In response, some shops began offering pour-over. This was the founding promise of Blue Bottle Coffee, the famous San Francisco shop, when they started in 2002: ‘to brew coffee to order, using the pour-over method’. Even after being purchased by Nestlé and growing to over 100 shops, Blue Bottle’s black coffee is still hand brewed.

Many shops are less willing to do this and the reason is simple: time. A pour-over in ideal conditions takes about three minutes to brew, not to mention another minute or two for prep and clean up. A skilled barista could make ten espresso drinks in that time. A nice café near my office has a warning on the menu: ‘manual brew, wait time 10 minutes’. That shouldn’t be too surprising – recall that espresso was in­vented as a time-saving measure. Nevertheless, consumers would almost never be willing to pay commensurate with this time cost – variety wasn’t worth ten-dollar cups of coffee.


There are two basic ways of brewing coffee: percolation and immersion. The widely known pour-over devices – the Hario V60, the Chemex, and the Kalita Wave – all use percolation to brew. Water percolates through a bed of coffee and drips into a cup or carafe. This tends to give coffee a clean taste, free of coffee grounds, but it is highly sensitive to minor changes in grind size, agitation (from the pouring speed, or shaking or stirring the coffee grounds). This is because – to simplify a bit – there is an optimal contact time between the water and coffee, and those factors dictate that time.

For percolation to be optimal, a few things have to go right: water shouldn’t be able to bypass the bed of coffee, as that will lead to a watered-down brew. But the dripper cannot be clogged either, as that will lead to too strong a coffee. The water must flow evenly through the bed of coffee, without creating veins of fast-flowing water, a defect known as channeling. The grind, besides controlling the speed of water flow, also dictates the exposed surface area of coffee (a finer grind leads to more surface area), so it must be balanced with the total amount of water used to brew.

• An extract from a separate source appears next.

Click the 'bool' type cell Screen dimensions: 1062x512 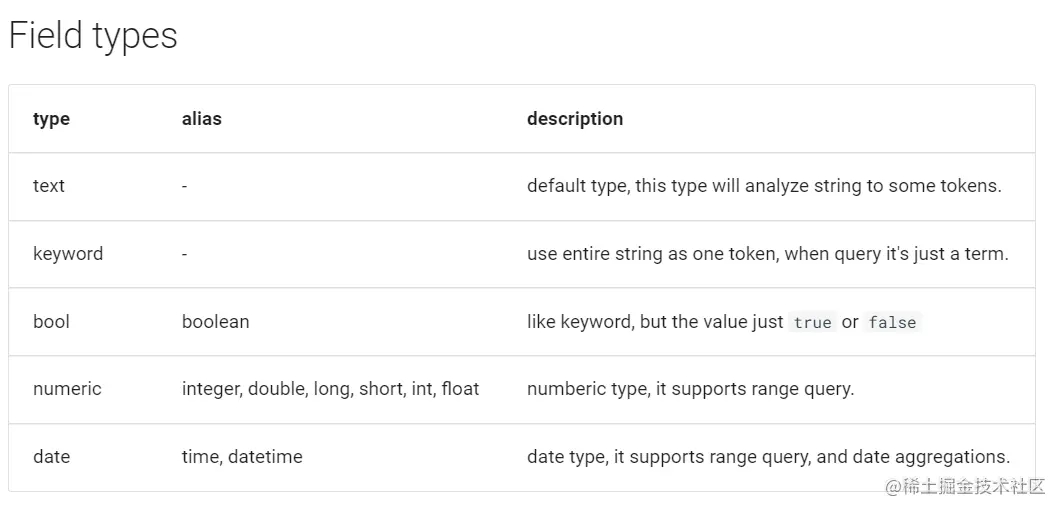(x=51, y=321)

You are probably also familiar with immersion brewing. The most famous immersion device is the French press. Coffee sits immersed in water and a metal filter prevents (some) of the grounds from being poured when it is served. You might have also tried Turkish coffee or cold brew. They too use immersion. Immersion is a much more forgiving method in terms of grind size and brewing time, as the grounds simply sit in water, rather than passing through it. Think of your second cup from a French press; it is still very good, despite having brewed for ‘too long’.

Some devices use both, like the underrated Hario Switch or the popular Aeropress. The Switch looks like a V60 but a small metal piece plugs the bottom. The coffee is immersed in the water for a few minutes, after which the metal piece is moved and the coffee water is drained out. This captures some of the best of both worlds: the simplicity and forgivingness of immersion with some of the clean taste of paper-filtered percolation. The Aeropress works similarly, first immersing then percolating, though it allows you to push the coffee through the filter, rather than having to wait for gravity.

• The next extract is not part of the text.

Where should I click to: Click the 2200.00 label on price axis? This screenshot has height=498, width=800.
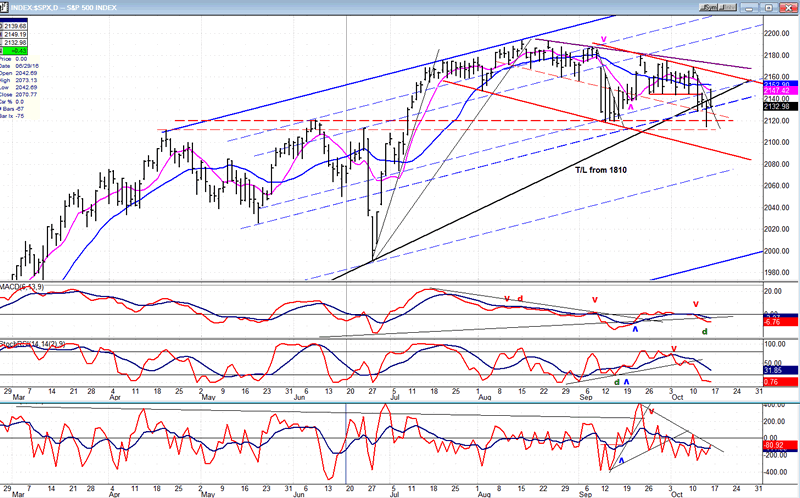[776, 33]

Cafés have brewed coffee many different ways over the centuries. Early coffee brewing was done through immersion, what would today be called cowboy coffee. Coffee grounds are added directly to boiling water and brewed, never filtered out. You might still try this, like I did, in the desert of Wadi Rum, or more likely on a camping trip with some adventurous friends. This technique is similar to modern-day Turkish coffee, though that uses a special, extremely fine grind, and spices and sugar are often added.

The primary goal of early changes in brewing seems to have been to remove coffee grounds in order to get a more refined final product. In seventeenth-century France, coffee was brewed like tea, using linen bags to hold the coffee. The French also used special coffee pots, where the angle of the pouring spout caught most of the grounds.

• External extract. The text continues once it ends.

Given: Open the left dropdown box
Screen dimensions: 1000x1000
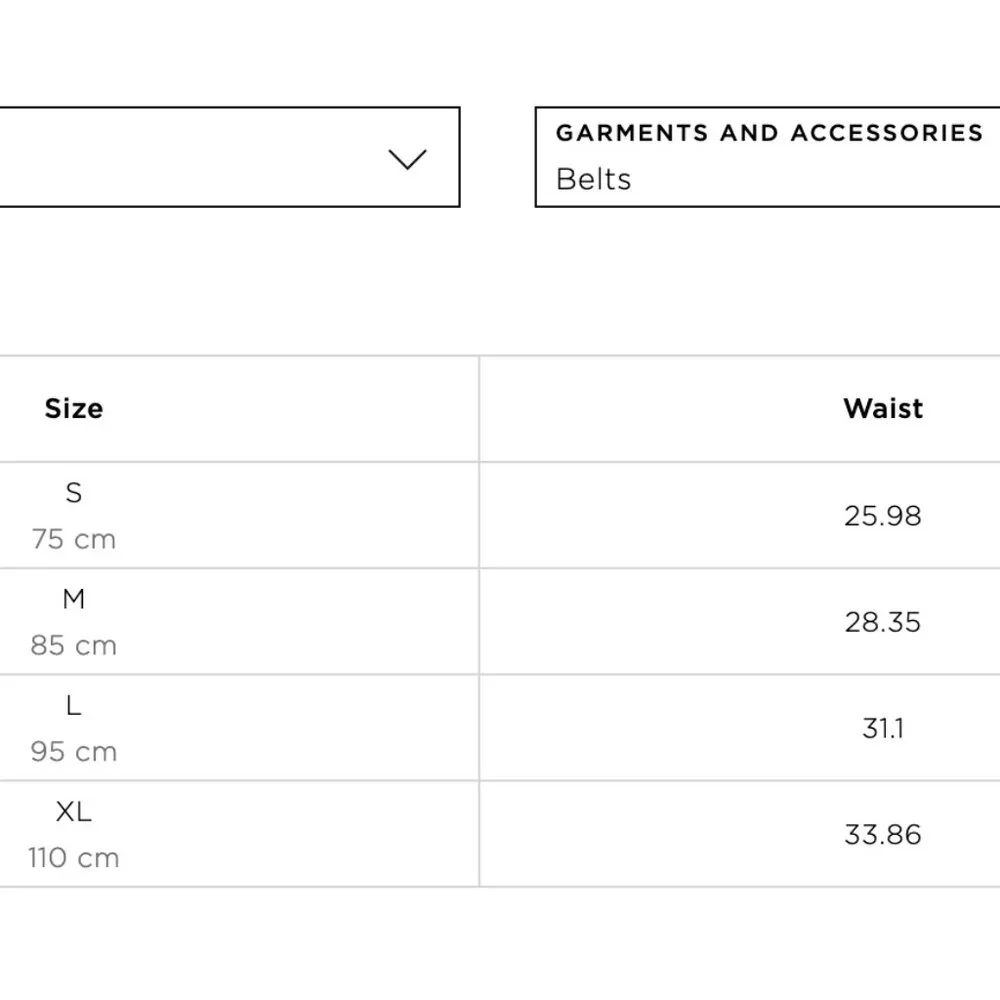Looking at the screenshot, I should (230, 157).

Coffee historians suspect that, at some point, somebody brewed coffee through a sock. So began percolation brewing, and with it the trend toward filters. These were first made of cloth, then much later of paper. Percolation also flourished in the form of siphon pots, like the modern-day Italian moka pots. In these, water percolates up through a bed of coffee and spills out into a holding chamber. Because the coffee is moving upward, gravity keeps most of the grounds out of the finished coffee.

Once paper filters were cheap and widely available, the modern pour-over dripper began to take shape. A famous example is the Chemex Coffeemaker, which was released in 1941. The device combines the dripper on top and carafe on bottom in an hourglass shape. It’s now a quintessential example of mid-century modern design.

The Chemex is designed for brewing multiple cups of coffee, usually two or three. While beautiful, its large filter papers can be slightly unruly – sometimes they get stuck to the spout, which prevents air from escaping and halts the percolation.

In 1954, the electric drip filter machine – or in standard American parlance, the coffee machine – was invented. The first was the Wigomat, invented in Germany by Gottlob Widmann. In 1972, the Mr. Coffee was created in the USA and it quickly spread across the world – both inside homes and stores.

As much as some coffee connoisseurs hate to admit it, a well-made but relatively inexpensive machine like the 1971 Moccamaster can often brew coffee better than you can with a pour-over.

There are two main reasons as to why electric coffee machines can work so well. The first is heat retention. A coffee slurry – the mixture of coffee and hot water – must be kept hot as the coffee brews. The energy from hot water extracts compounds from the coffee. Light-roast coffees especially are less soluble than their darker counterparts, and benefit from higher brewing temperatures. Yet the slurry loses heat as it percolates, both to the cold air around it and to the thermal mass of the brewer itself. Some of the most beautiful dripper materials – copper, glass, ceramic – have lots of thermal mass, so they pull more heat from the slurry and indeed radiate more heat into the air. Plastic, unfortunately, is best on this account. If you are buying a V60, you are probably better off with the $10 plastic version over the stunning $68 copper one. (Full disclosure: I still use a glass version, with an intense preheating cycle.) In a machine, this simply isn’t as much of an issue, as the internals of the machine heat up with the water.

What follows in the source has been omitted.